I'm using XFDF files to fill out PDF-forms serverside with PHP and pdftk but my problem is that no non-english characters (ä, ö, å etc.) are printed to the form fields.
Here is the function I use to parse the XFDF file:
function createFDF($file,$info,$enc='UTF-8'){
$data='<?xml version="1.0" encoding="'.$enc.'"?>'."\n".
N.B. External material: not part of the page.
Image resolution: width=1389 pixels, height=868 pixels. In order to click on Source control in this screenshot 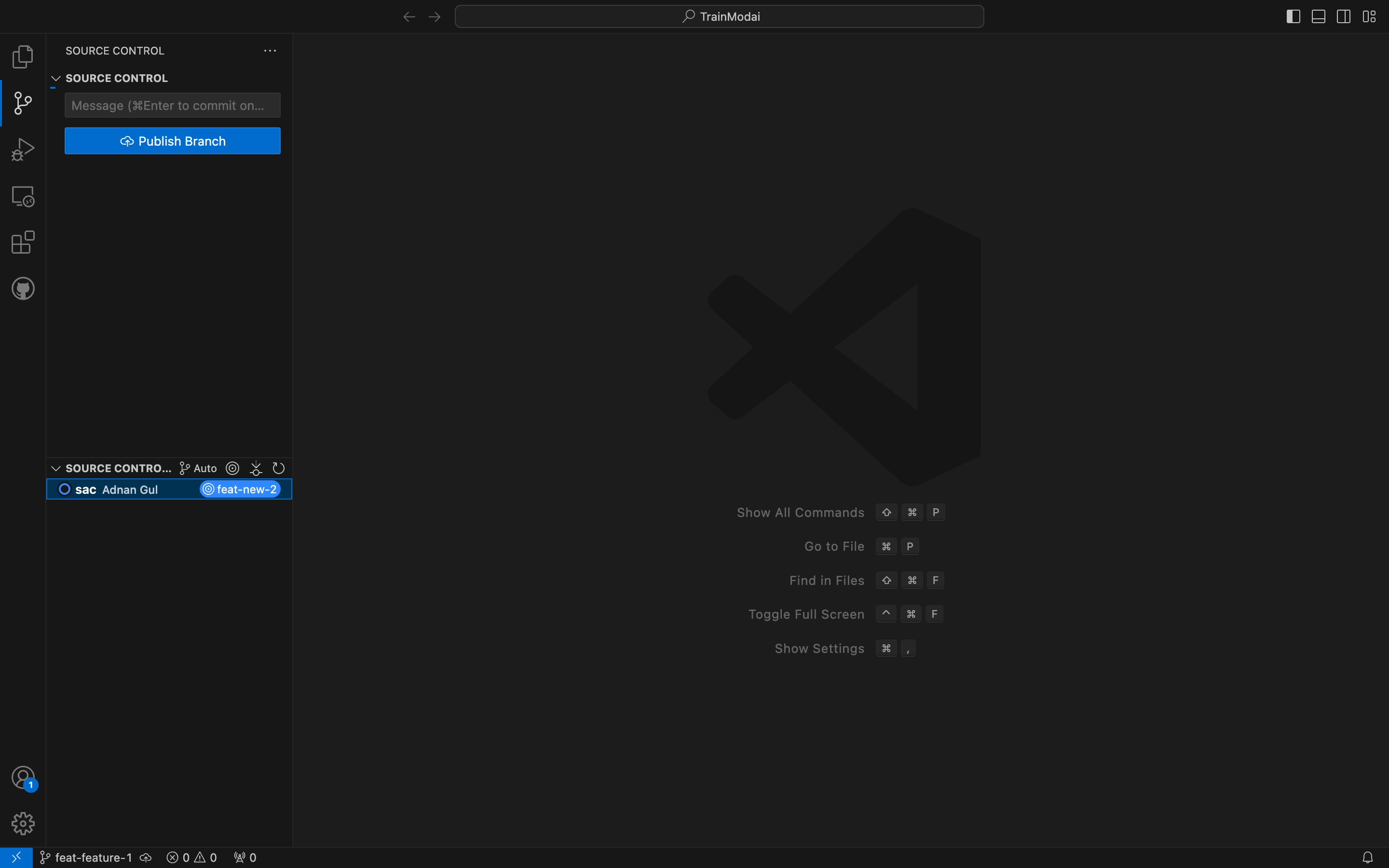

'<xfdf xmlns="http://ns.adobe.com/xfdf/" xml:space="preserve">'."\n".
'<fields>'."\n";
foreach($info as $field => $val){
$data.='<field name="'.$field.'">'."\n";
if(is_array($val)){
foreach($val as $opt)
$data.='<value>'.htmlentities($opt,ENT_COMPAT,$enc).'</value>'."\n";
}else{
$data.='<value>'.htmlentities($val,ENT_COMPAT,$enc).'</value>'."\n";
}
$data.='</field>'."\n";
}
$data.='</fields>'."\n".
'<ids original="'.md5($file).'" modified="'.time().'" />'."\n".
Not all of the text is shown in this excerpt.